AutoWebWorld offers a way to create controlled training environments for such behavior. Instead of waiting for expensive real-world demonstrations, we can define task logic, generate interactive environments, verify trajectories automatically, and train agents on reproducible examples.

A Concrete Example

Consider a task:

“Create a new repository, add a README, and make it public.”

On a real website, collecting and verifying this trajectory is difficult. The UI may change. The session may expire. Permissions may differ. A human or model may need to judge whether the repository was actually created.

In an AutoWebWorld-style environment, the task can be represented by explicit states:

• homepage;
• login state;
• repository creation page;
• form fields filled;
• visibility setting selected;
• repository created;
• README added;
• terminal success state.

Each action has preconditions. For example, “click create repository” is valid only if required fields are filled. The terminal state is reached only when the repository exists with the required properties.

The resulting trajectory is not merely a recording. It is a verified path through a state graph, replayed in a browser and checked for execution correctness.

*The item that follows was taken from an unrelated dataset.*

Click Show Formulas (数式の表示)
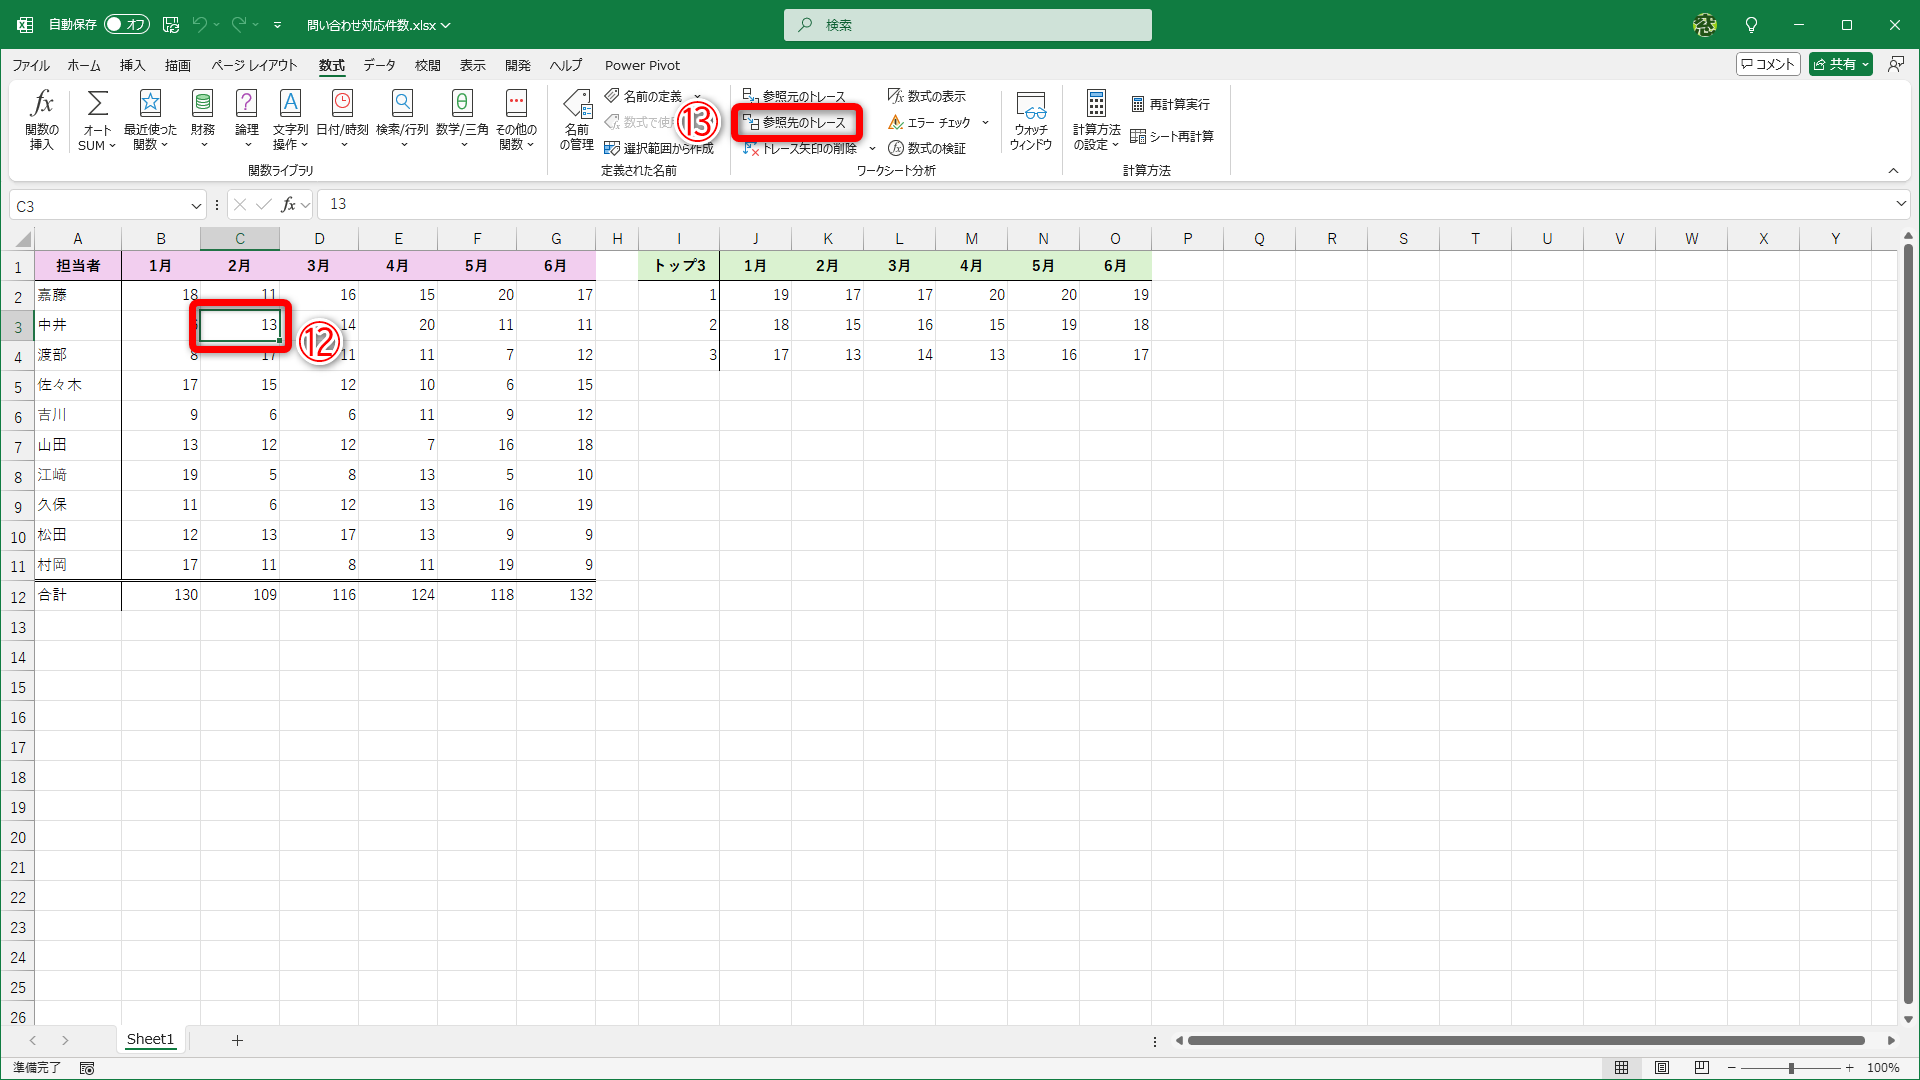 926,96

That is the difference between demonstration data and verifiable interaction data.

What AutoWebWorld Does Not Claim

The paper is careful about the scope of the contribution.

AutoWebWorld does not claim that synthetic websites perfectly match real websites. It also does not remove the need for real-world evaluation. The paper still evaluates on WebVoyager and Online-Mind2Web to test transfer.

The method also depends on the quality of the generated FSM and generated website. If the FSM is too simple, the environment may not train useful behavior. If the generated website does not match the FSM, trajectories must be filtered out. The paper addresses this through validation and replay-based filtering, but environment quality remains a central factor.

The strongest claim is narrower and more useful: if synthetic web environments are generated from explicit state machines and verified through execution, they can produce low-cost training data that improves real-world GUI agents.

From Paper to System Design

AutoWebWorld points to several system design lessons.

1. Verification should be built into the environment

External judges are useful, but they are not enough. For training data, correctness should be defined by the environment whenever possible.

2. Synthetic data needs structure

Synthetic webpages alone are insufficient. The important part is the state-transition model behind them.

3. Long-horizon behavior requires state tracking

Agents fail when they lose track of intermediate decisions. FSM-defined environments force trajectories to preserve state across many steps.

4. Browser execution should remain part of validation

A symbolic trajectory may be valid but still fail in the rendered interface. AutoWebWorld’s replay-and-filter stage is necessary because agents ultimately act in the GUI, not in the FSM.

5. Training data should connect planning and grounding

The results show that both trajectory-level navigation and coordinate-level grounding matter. A practical GUI agent needs both.

Conclusion

AutoWebWorld addresses a central bottleneck in web agent training: the lack of scalable, verifiable interaction data.

By generating web environments from finite state machines, it makes internal state, action validity, and task success explicit. By searching the FSM and replaying trajectories in the browser, it produces interaction data that is both symbolically valid and executable.

The reported results show that this data transfers to real-world web navigation and grounding benchmarks. More importantly, the paper provides a clear method for scaling GUI agent training without relying entirely on costly human demonstrations or inconsistent external verifiers.

For product agents, the lesson is direct. Reliable execution requires reliable training signals. AutoWebWorld shows how to build those signals into the environment itself.